God: kami or kamisama 神、神様
Goddess: megami 女神
heaven : 天国
Heaven's legion: 天国の軍団/軍隊/軍勢


----------



## levil88

toscairn said:
			
		

> heaven : 天国
> Heaven's legion: 天国の軍団/軍隊/軍勢


Thanks for the reply, but whare are the romanization of those words?


----------



## Flaminius

heaven: 天国 (tengoku)
heaven's legion: 天国の軍団/軍隊/軍勢 
tengoku-no gundan
tengoku-no guntai
tengoku-no gundzē (or gunzei in a more standard transcription).


----------



## levil88

Really, thanks a lot.

When it comes to a guild's name, would it be ok for it to be "TengokunoGundan" or is it just "Tengokunogundan". And for the 'avengers' legion' would it be "TenchuGundan" or "Tenchugundan"? Using capitals instead of a space.

Appreciate it... tnx


----------



## instantREILLY

Japanese doesn't use capitals or spaces, so you can theoretically do anything you please when it comes to Romanization.

In grammatical explanations using Romaji, there are normally spaces between words, and a hypen is used to connect words and particles (as seen in Flaminius' previous post).

However, if you plan to use these as proper names, I would eliminate the hyphen, and capitalize the nouns to agree with English standards.

Tengoku no Gundan
Tenchuu Gundan

Still, Tenchuu Gundan is essentially a compound word, made of two nouns stuck right next to eachother.  So you could also write "Tenchuu-Gundan" (with a hyphen).

But like I said, you can do practically anything you please, since Japanese (which doesn't use spaces, caps, or hyphens) does not conform to English rules.


----------



## levil88

Neat!

Thanks a LOT guys.

Again, thank you !!  =D

See ya around. =)


----------



## levil88

Ohh, one more thing, what are the japanese words for "assasin"(male) , "assasin"(female), "mage/magician"(male) and "mage/magician"(female)

Appreciate it! Thank  you.


----------



## instantREILLY

暗殺者（あんさつしゃ） - "ansatsusha" assassin
魔法使い（まほうつかい） - "mahou tsukai" magician/wizard/"magic-user"

There are no male/female forms of words in Japanese, but the word 魔女（まじょ） "majo" does exist, and means "witch".  But I think "mahou tsukai" is better to use for what you want to say.


----------



## levil88

Interesting, I forgot about.

The thing is that in a game I'm playing, my friend and I want japanese names for our characters, and we would like names that differ in gender only, and I would like to know if there is a japanese word for "warlock", now that I'm told by Reilly that "witch" is "majo".

Thank you !


----------



## instantREILLY

There really aren't many words like that in Japanese.  To express the idea of a "warlock", you would simply say 男の魔法使い "male magic-user".  Same for "witch", although "majo" can also be used (but in my experience it has had more negative connotations).

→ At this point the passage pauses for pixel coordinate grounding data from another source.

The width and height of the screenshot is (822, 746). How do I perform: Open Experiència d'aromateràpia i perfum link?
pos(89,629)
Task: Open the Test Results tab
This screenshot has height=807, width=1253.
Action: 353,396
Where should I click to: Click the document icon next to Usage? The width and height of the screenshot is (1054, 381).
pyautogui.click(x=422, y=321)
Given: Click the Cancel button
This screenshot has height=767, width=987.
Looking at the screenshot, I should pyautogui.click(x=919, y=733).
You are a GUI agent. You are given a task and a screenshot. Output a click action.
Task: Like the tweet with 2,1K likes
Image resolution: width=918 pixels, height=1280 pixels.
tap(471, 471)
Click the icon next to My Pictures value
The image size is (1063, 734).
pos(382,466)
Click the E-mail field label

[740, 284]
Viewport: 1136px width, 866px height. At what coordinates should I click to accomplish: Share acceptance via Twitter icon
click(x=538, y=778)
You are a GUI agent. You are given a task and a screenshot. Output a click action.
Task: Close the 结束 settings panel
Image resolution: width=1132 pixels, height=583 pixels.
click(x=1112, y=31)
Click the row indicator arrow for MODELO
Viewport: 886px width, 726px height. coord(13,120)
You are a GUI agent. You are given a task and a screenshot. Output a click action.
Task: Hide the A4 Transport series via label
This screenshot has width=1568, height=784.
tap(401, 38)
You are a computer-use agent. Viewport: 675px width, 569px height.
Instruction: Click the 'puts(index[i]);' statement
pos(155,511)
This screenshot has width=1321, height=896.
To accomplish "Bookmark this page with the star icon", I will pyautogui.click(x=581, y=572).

Since this is for a game, why not make up words.

You could play on the fact that the two Kanji which make up "majo" (魔女) relate to "magic" and "female", and say "madan" (魔男) (magic + male).  Of course, isn't an actual word, and a Japanese person wouldn't understand what the heck you meant without seeing the characters written before them.  But it would suffice for a game.  You could also say something like 男魔法使い and 女魔法使い, although they are somewhat bulky (and still not actual words).  With most names in general, anything goes, but if you're not careful, they may be very silly.

You could also create actual names from two+ Kanji.  魔 "ma" relates to "magic", so you could stick with that.  But for the guy, you could add 郎 "rou" (a common 2nd Kanji in male names, literally a counting-word for sons which usually appears after a number-Kanji) to get 魔郎 "Maro(u)".  For the girl, 子 "ko" is a common 2nd Kanji for names, so you could create 魔子 "Mako".  They could be Maro and Mako, the magic twins. 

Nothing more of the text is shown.